Who is being offered what Redress by the Crown on and around Aotea
1. The Name change of Great Barrier Island
The Pare Hauraki collective redress deed allows the Hauraki Collective to officially change the geographic name of “Great Barrier Island” to “Aotea / Great Barrier Island”, if their legislation is given effect before the Ngāti Rehua Ngātiwai ki Aotea settlement legislation comes into effect. This redress effectively gives Pare Hauraki naming rights and is an indication of mana whenua that is inconsistent with tikanga Māori.
2. Exclusive Cultural Redress - Statutory Vesting
This redress will give ownership of the following properties to Ngāti Maru and Ngāti Tamaterā.
The Ruahine Scenic Reserve (26.57 ha) will be vested to Ngāti Maru
The Rangitawhiri site (16.25 ha) and Te Rohu (0.28 ha) will be vested to Ngāti Tamaterā
3. Exclusive Commercial Redress (Rights of First Refusal)
Otherwise known as Right of First Refusal (or RFR’s), this redress gives Hauraki iwi the right purchase the following Crown owned properties if they become surplus to the Crown’s needs within the next 177 years:
Exclusive RFR to Ngāti Whanaunga to purchase the Tryphena Hall Local Purpose Reserve (Land Only) (1.1750 ha)
Shared RFR’s with Ngāti Maru, Ngāti Tamaterā and Te Patukirikiri to the following properties; Komahunga Conservation Area (7.6760 ha), Harataonga Scenic Reserve (264.4292 ha), Wairahi Forest Sanctuary (477.1587 ha), Okupu Conservation Area (14.6015 ha), Oruawharo Creek Recreation Reserve (0.6076 ha), Oruawharo Creek Government Purpose Reserve (6.1629 ha), Pa Point Recreation Reserve (2.6450 ha), Ruahine North Conservation Area (57.7863 ha), Ruahine South Conservation Area (32.3748 ha), Shoal Bay Conservation Area (0.2053 ha), Tryphena Scenic Reserve (428.0561 ha), Medlands Wildlife Management Reserve (9.7842 ha), Te Atamira Scenic Reserve (0.8093 ha), Oruawharo Marginal Strip (27.1000 ha), Rosalie Bay Marginal Strip (1.4080 ha), Sandy Bay Marginal Strip (0.8050 ha)
4. Statements of Association, Statutory Acknowledgements and Deeds of Recognition
These types of non-exclusive redress can be offered to multiple iwi including Ngātiwai.

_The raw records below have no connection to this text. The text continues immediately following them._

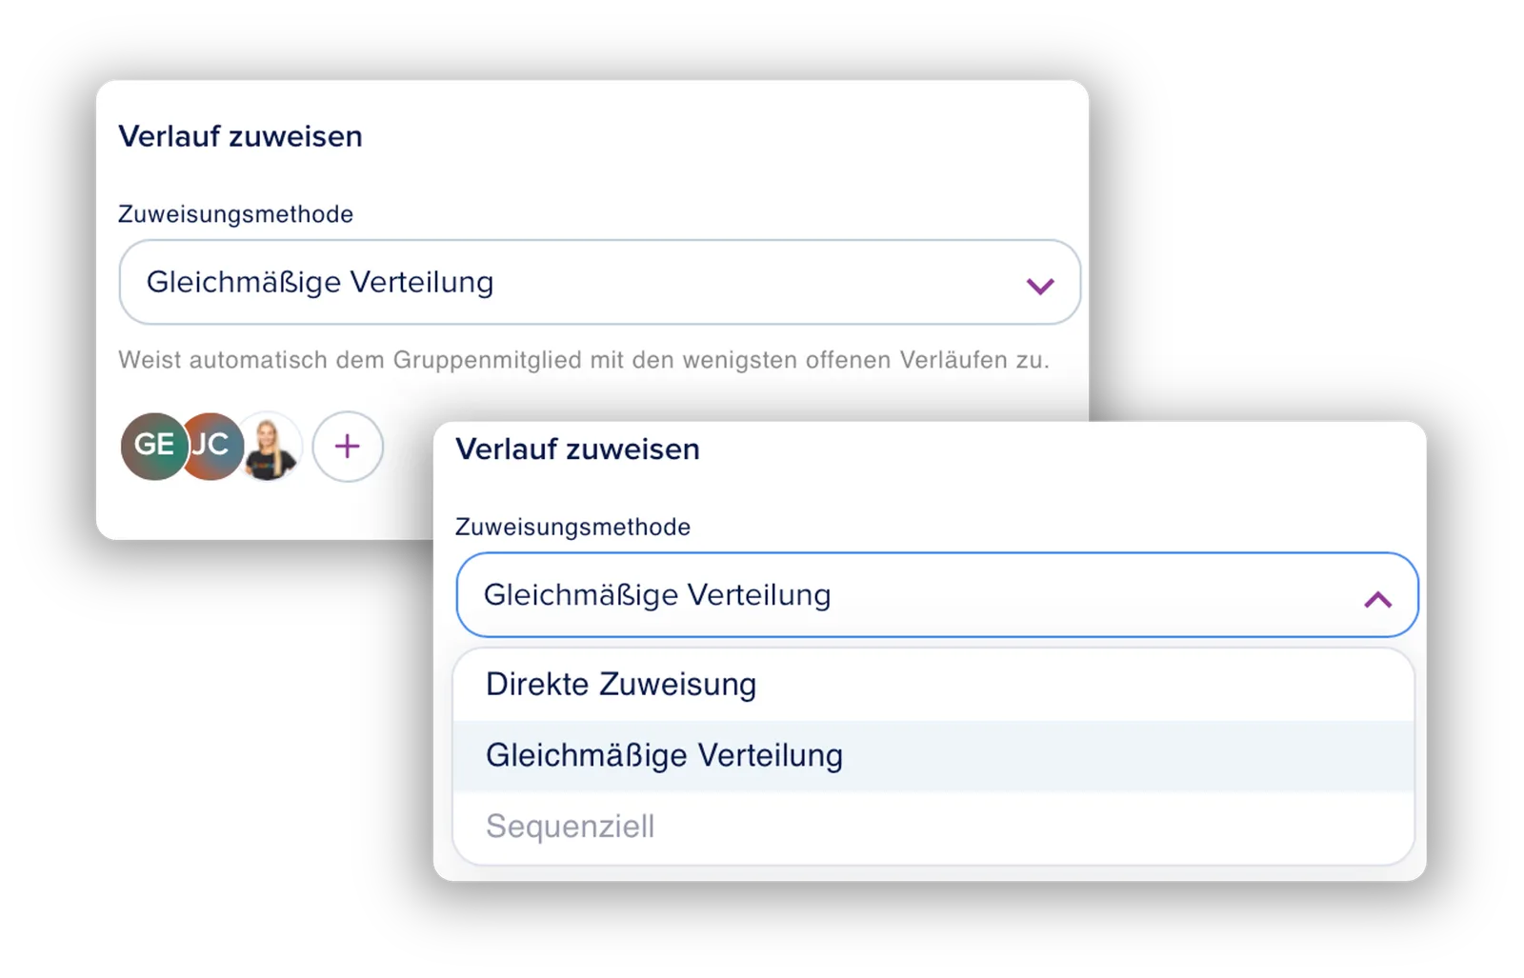Click the lower card's Verlauf zuweisen heading
Image resolution: width=1524 pixels, height=978 pixels.
[x=577, y=449]
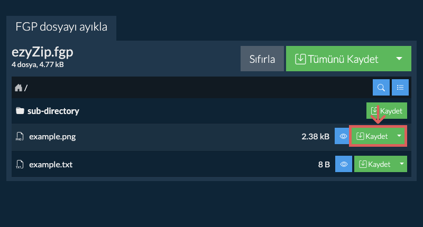
Task: Click the example.txt file type icon
Action: click(20, 165)
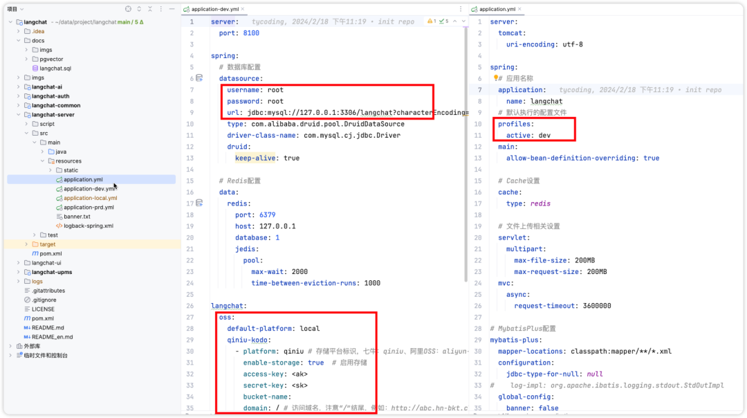Open the editor tabs three-dot menu
Screen dimensions: 747x418
coord(461,9)
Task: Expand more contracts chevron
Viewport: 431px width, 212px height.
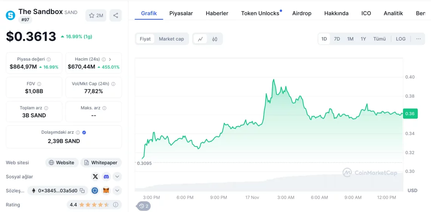Action: pyautogui.click(x=117, y=190)
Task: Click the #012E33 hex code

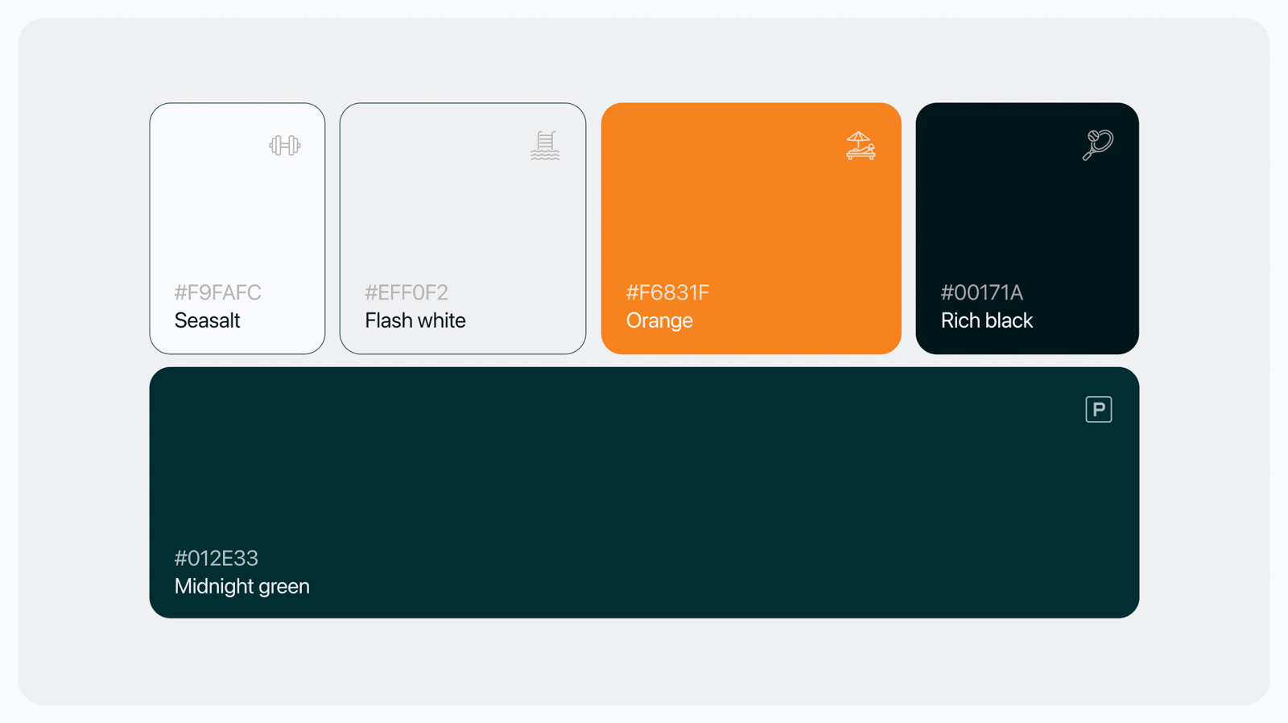Action: (x=216, y=558)
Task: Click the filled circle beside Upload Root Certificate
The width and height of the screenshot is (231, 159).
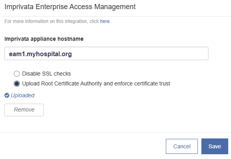Action: (17, 84)
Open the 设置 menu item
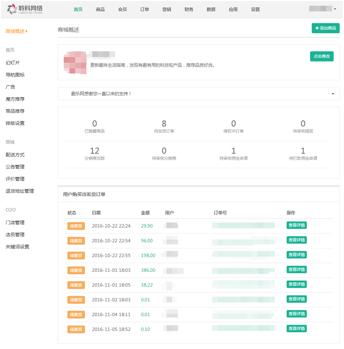 (255, 9)
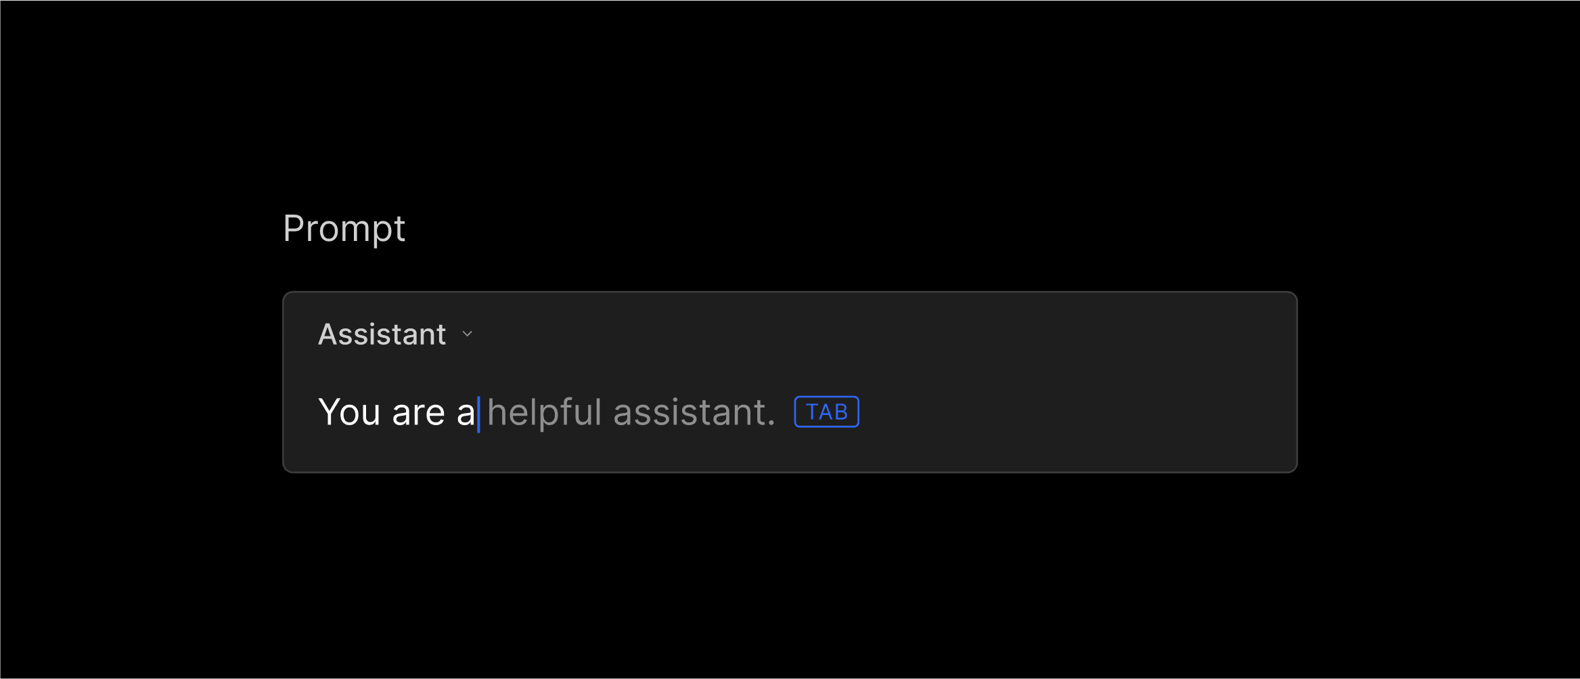Accept the autocomplete via TAB button

pos(826,411)
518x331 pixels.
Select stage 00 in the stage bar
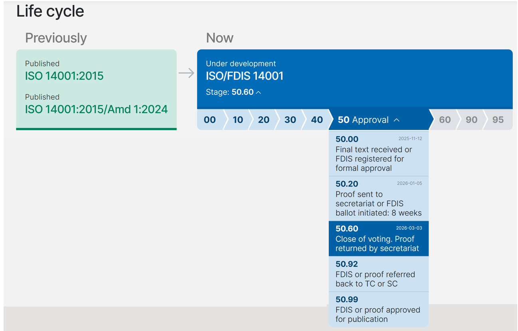pyautogui.click(x=210, y=120)
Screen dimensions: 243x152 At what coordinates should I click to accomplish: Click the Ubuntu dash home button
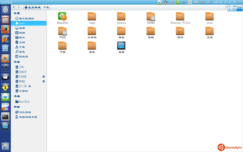[x=5, y=10]
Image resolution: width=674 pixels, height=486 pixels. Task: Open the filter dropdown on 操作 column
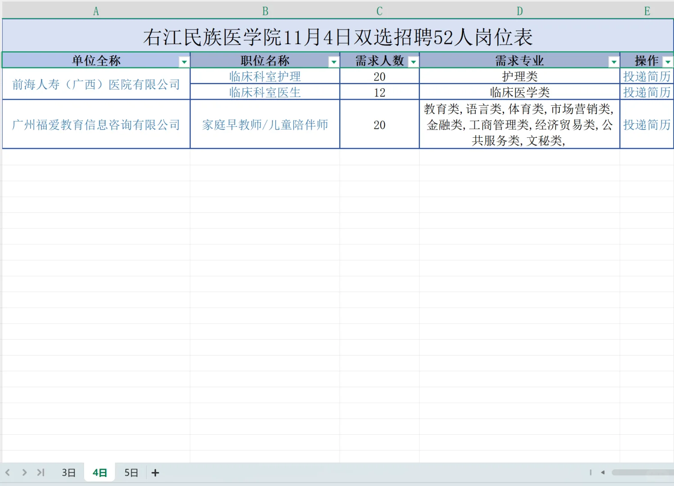[x=668, y=61]
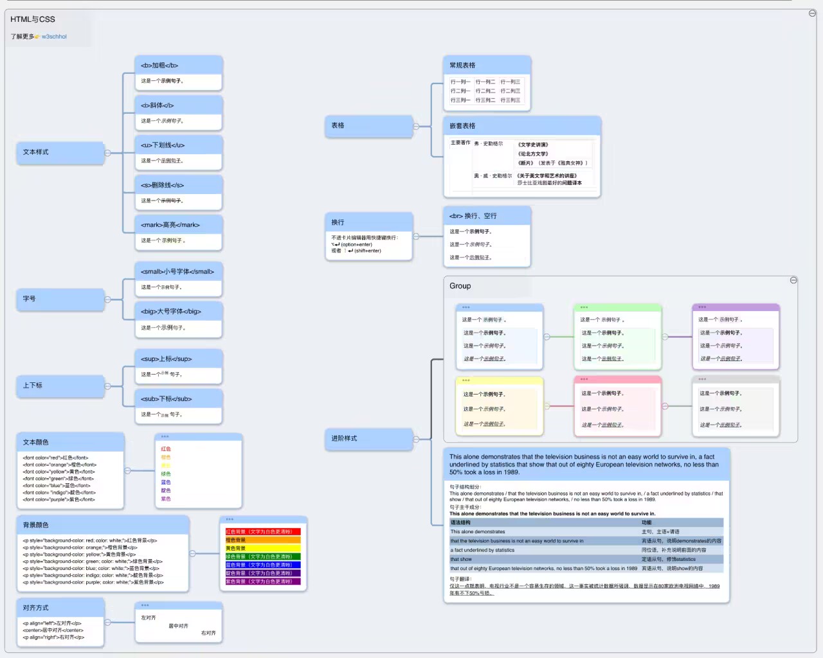Screen dimensions: 823x658
Task: Click the three-dots icon on text color card
Action: click(x=165, y=436)
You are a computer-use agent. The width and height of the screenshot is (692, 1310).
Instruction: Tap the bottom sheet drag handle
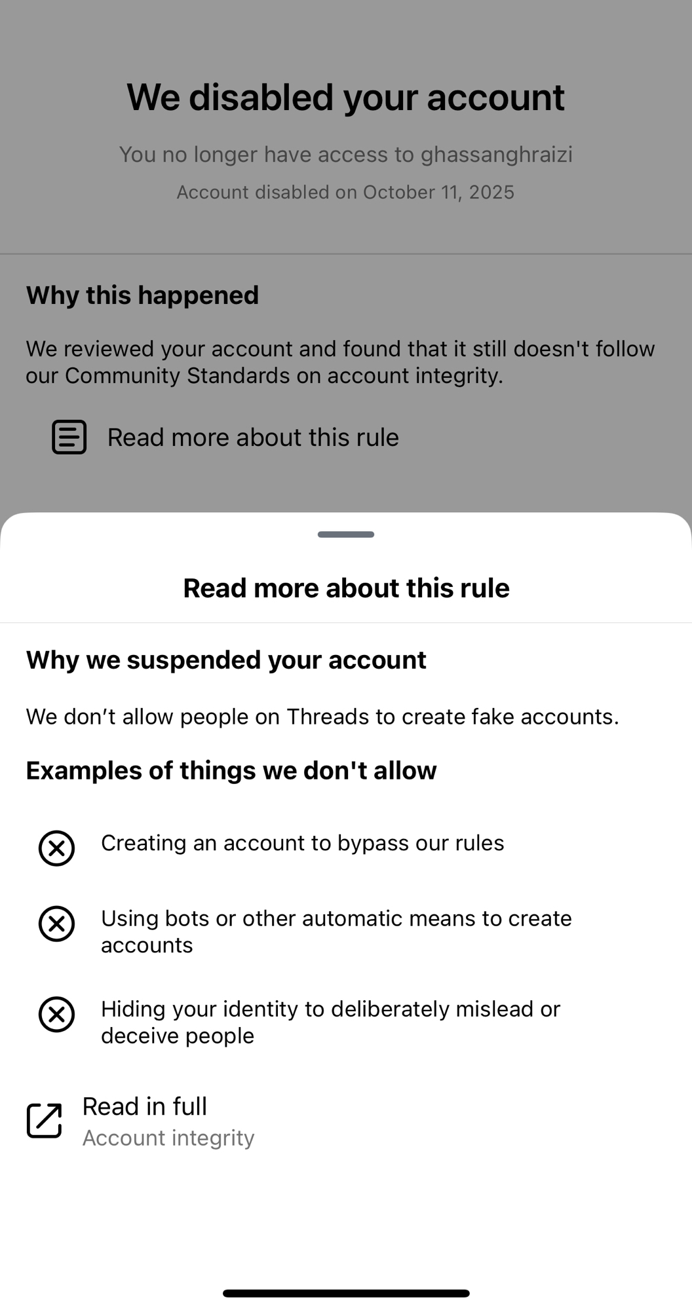(346, 534)
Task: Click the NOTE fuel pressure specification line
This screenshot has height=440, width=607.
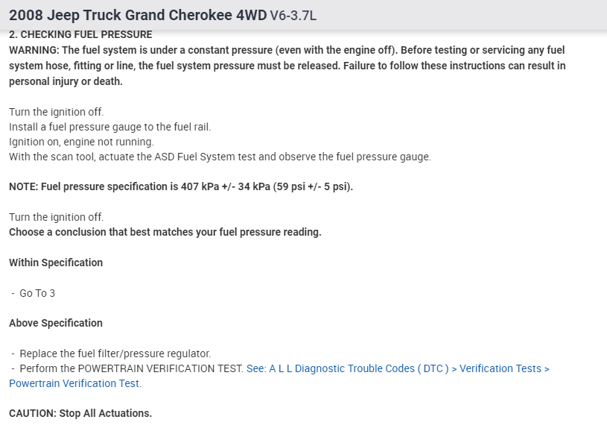Action: (x=181, y=186)
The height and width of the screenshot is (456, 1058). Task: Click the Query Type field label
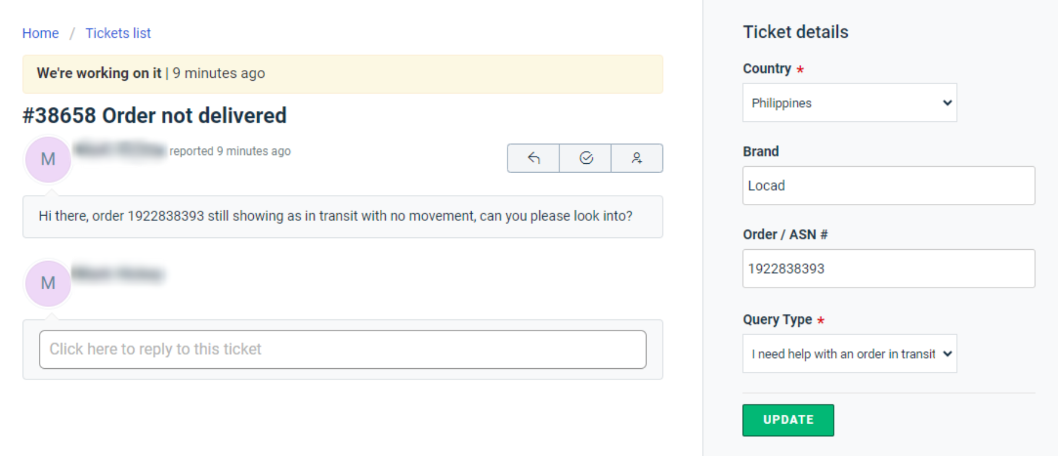[777, 319]
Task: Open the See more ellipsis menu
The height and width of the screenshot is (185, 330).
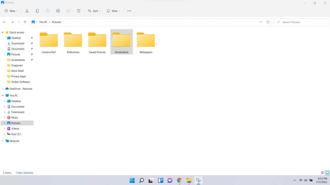Action: tap(129, 11)
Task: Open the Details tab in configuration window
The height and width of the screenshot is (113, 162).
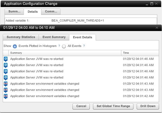Action: click(x=33, y=12)
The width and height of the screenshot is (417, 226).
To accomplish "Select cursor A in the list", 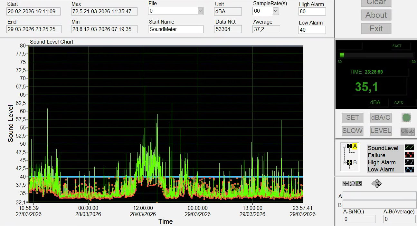I will [x=355, y=146].
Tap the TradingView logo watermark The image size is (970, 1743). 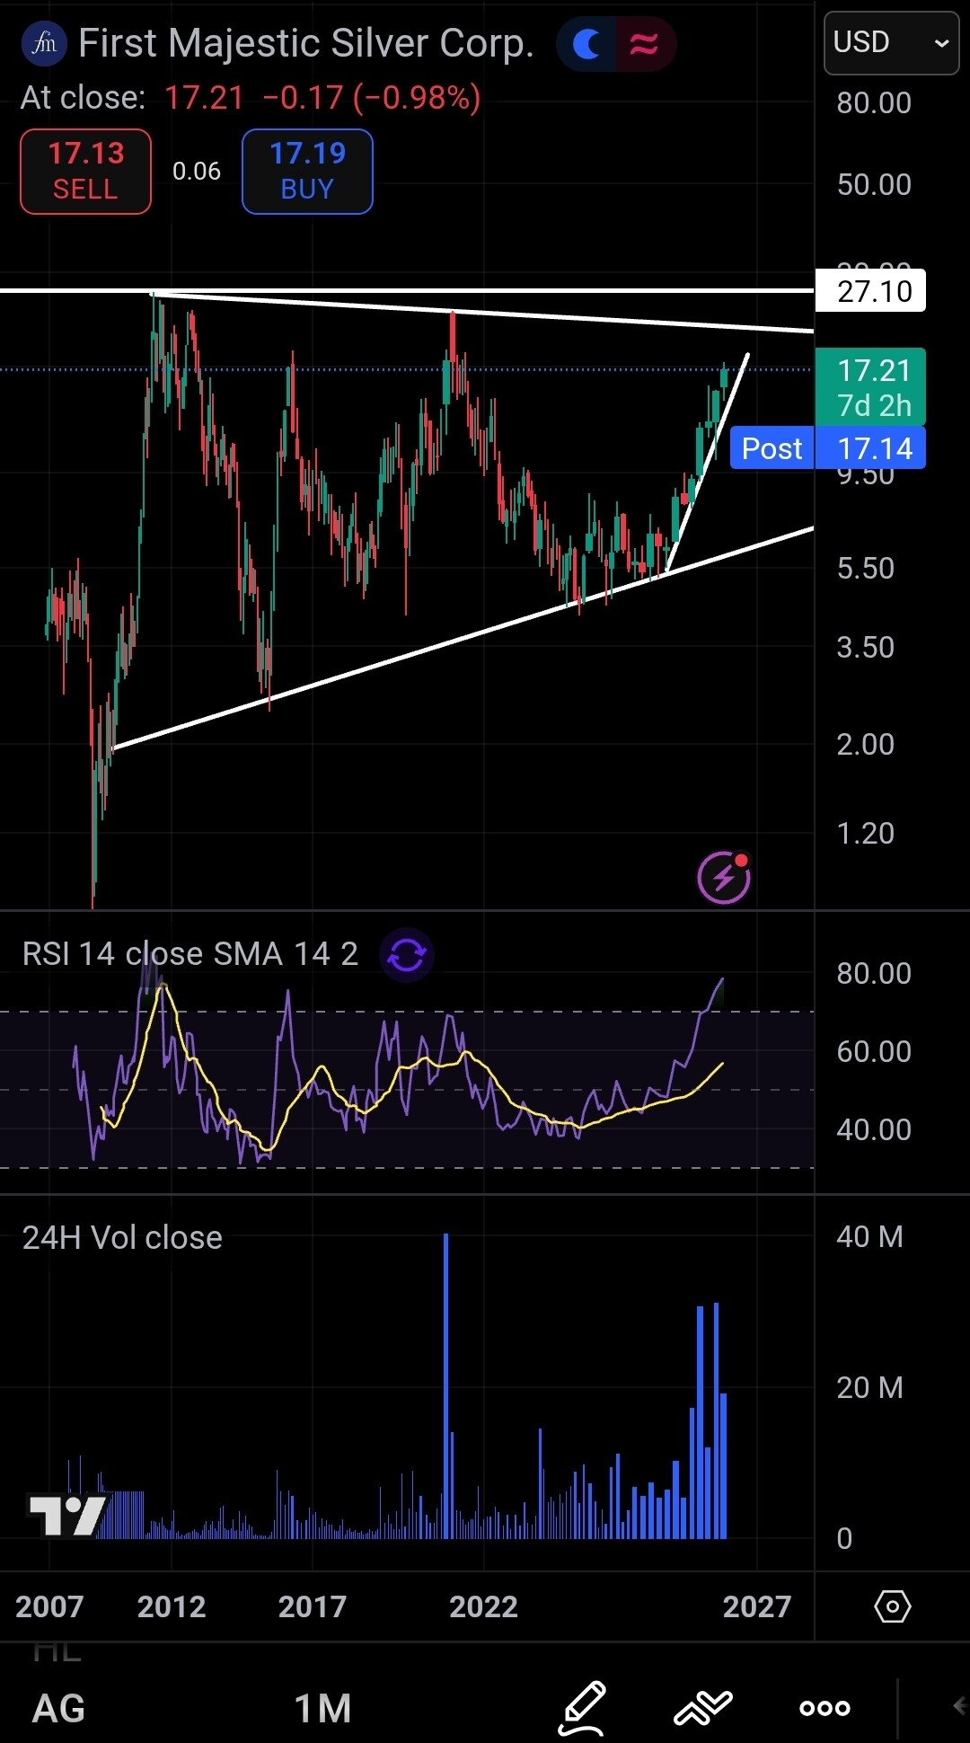(x=67, y=1515)
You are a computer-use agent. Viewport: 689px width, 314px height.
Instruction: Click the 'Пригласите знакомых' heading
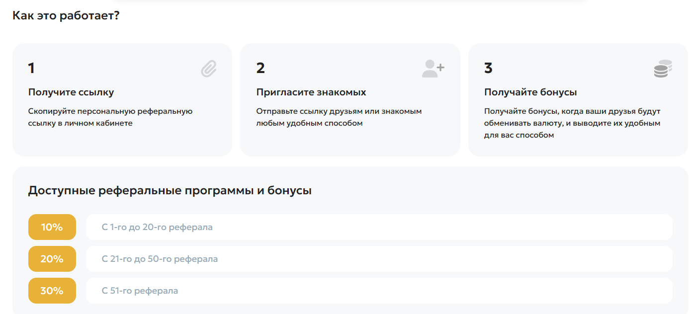pyautogui.click(x=311, y=92)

This redress applies to sites of significance such as rivers, lakes, mountains, wetlands and coastal areas etc, where land is owned by the Crown. This type of redress acknowledges the Hauraki iwi statements of association on and around Aotea.
It is the Board’s view that this type of redress gives Hauraki iwi a modern form of mana whenua status in that this redress enhances their ability to participate and influence Resource Management and Department of Conservation management processes within the Ngātiwai rohe.
One example is that Ngāti Tamaterā and Ngāti Maru will have influence over the Whangapaoa Conservation Area, despite not being hau kainga on the island.
The Board feels this undermines the mana whenua status of the hau kainga of the Island and gives Hauraki recognition, status and influence over Aotea that is inconsistent with tikanga.
There are also other redress options being offered to Hauraki such as protocols and fisheries quota right of first refusal. An example of a protocol redress is the establishment of a process for determining ownership or export of any taonga tuturu found on or around Aotea.
Essentially all of this cultural redress gives the iwi of Hauraki legal rights and influence at a Crown and local Council level, that they do not hold under tikanga māori. In the world of Te Ao Maori, this effectively gives them mana whenua status which Ngātiwai say has never existed for the iwi of Hauraki on Aotea.